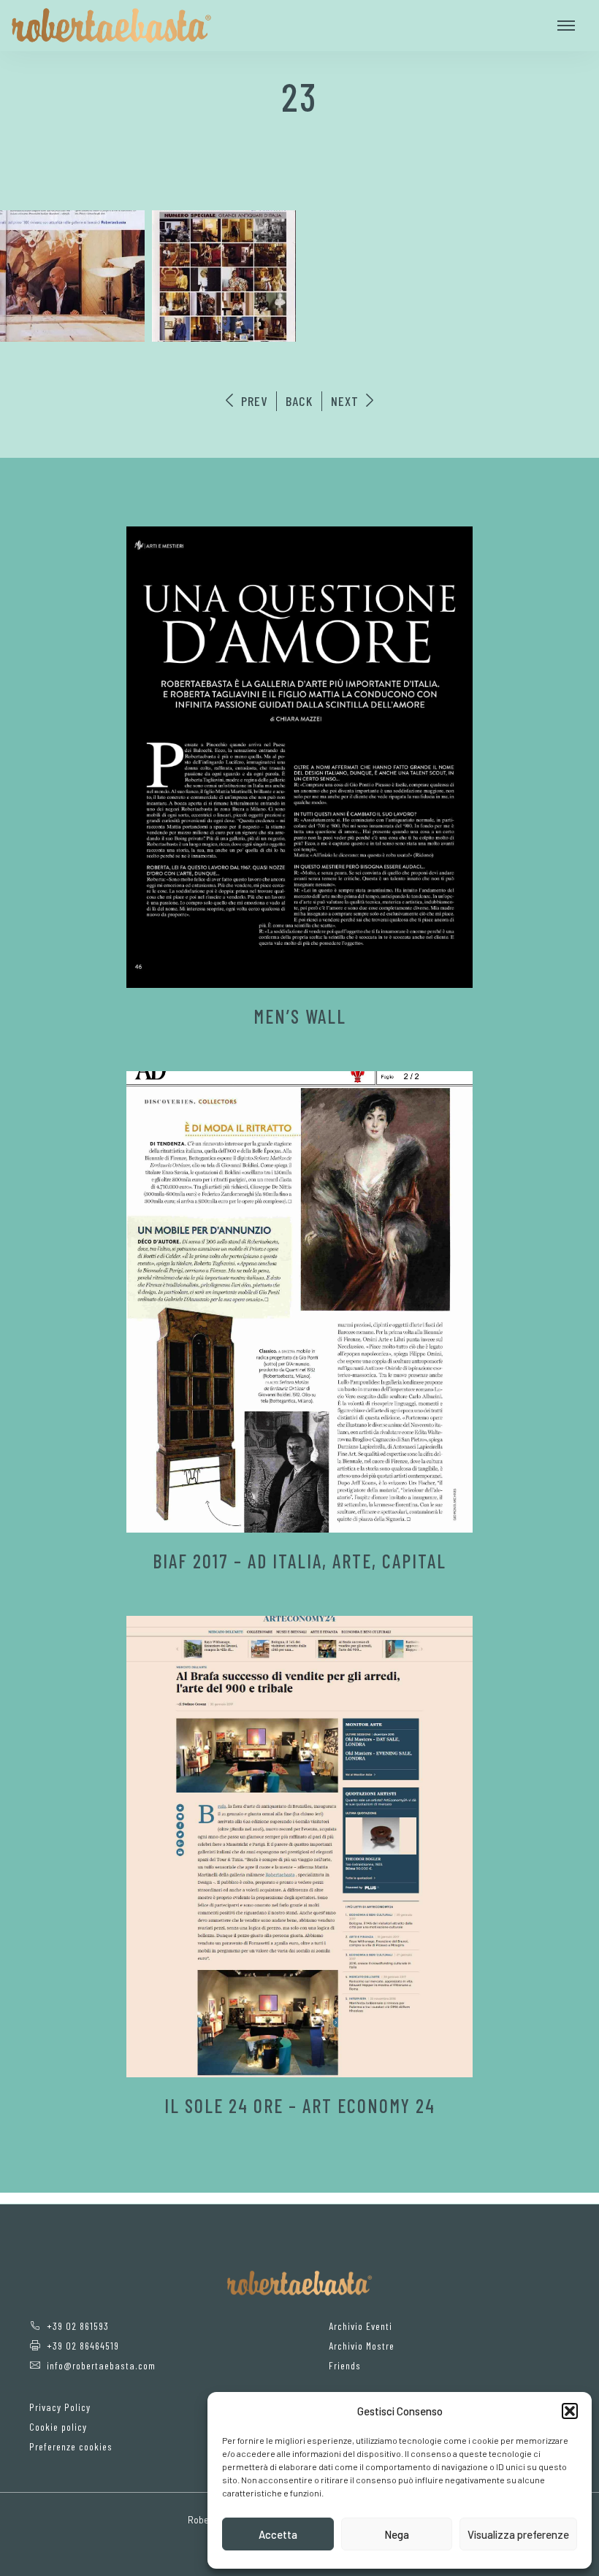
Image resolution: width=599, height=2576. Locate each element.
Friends (345, 2365)
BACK (299, 401)
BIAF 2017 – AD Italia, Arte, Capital (299, 1560)
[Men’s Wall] (299, 757)
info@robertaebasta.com (101, 2365)
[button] (569, 2411)
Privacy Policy (60, 2407)
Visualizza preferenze (518, 2534)
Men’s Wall (299, 1016)
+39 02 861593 (78, 2326)
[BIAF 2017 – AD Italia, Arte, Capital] (299, 1302)
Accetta (278, 2534)
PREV (252, 401)
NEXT (346, 401)
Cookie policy (58, 2426)
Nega (396, 2534)
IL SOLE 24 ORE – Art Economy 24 (299, 2105)
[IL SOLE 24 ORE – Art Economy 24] (299, 1846)
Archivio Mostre (361, 2345)
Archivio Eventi (360, 2326)
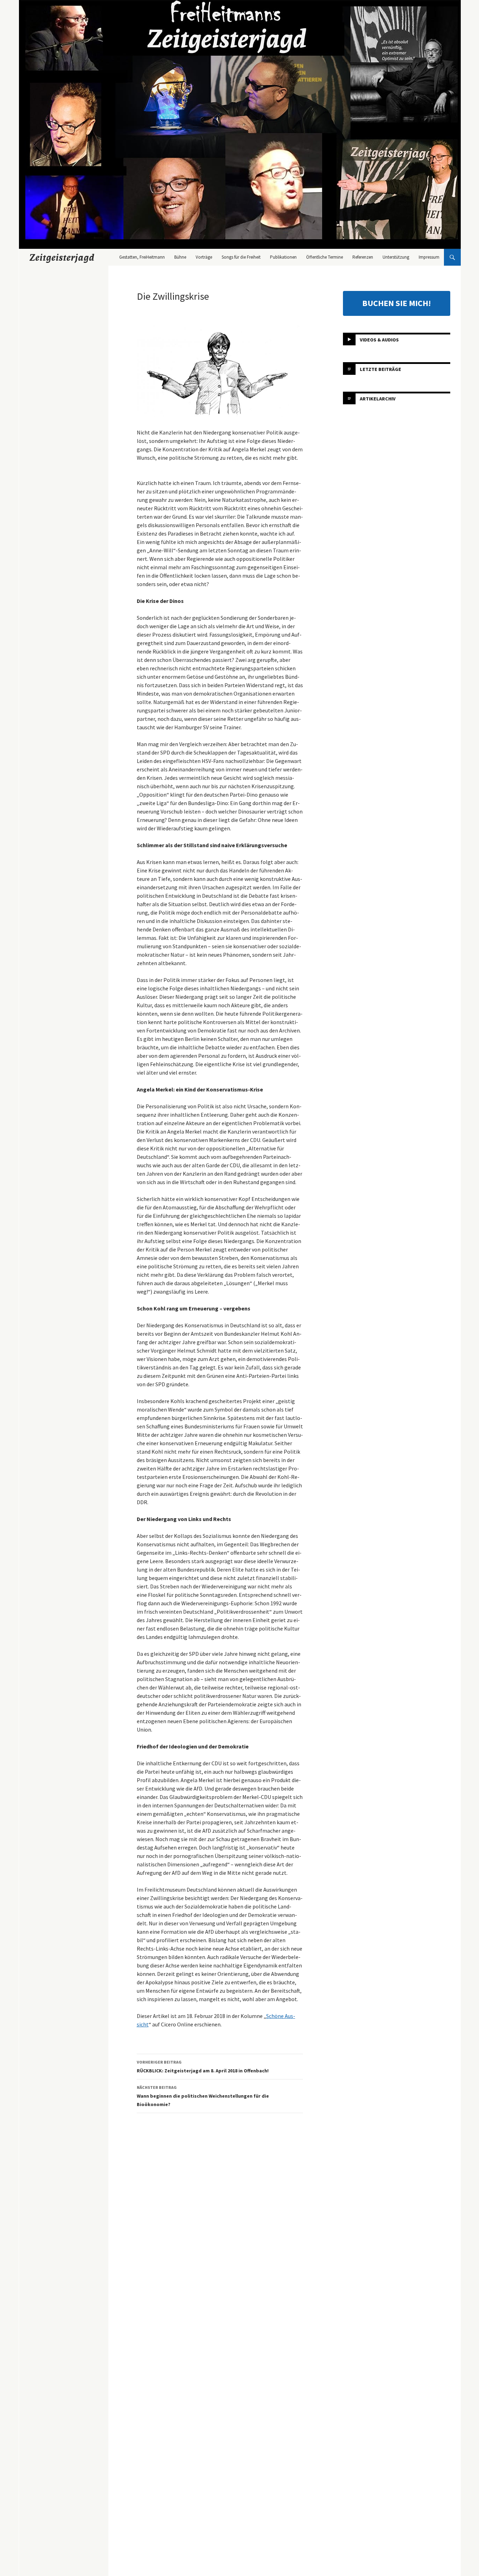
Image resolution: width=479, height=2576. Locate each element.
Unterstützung (396, 257)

══════════

■ WHAT IS BEING ASKED ■
Among the records above, which lines hold the word "Image"? Copy each one.

■ RESPONSE TO THIS EXERCISE ■
Image resolution: width=599, height=2576. Locate each element.
Image resolution: width=479, height=2576. Locate each element.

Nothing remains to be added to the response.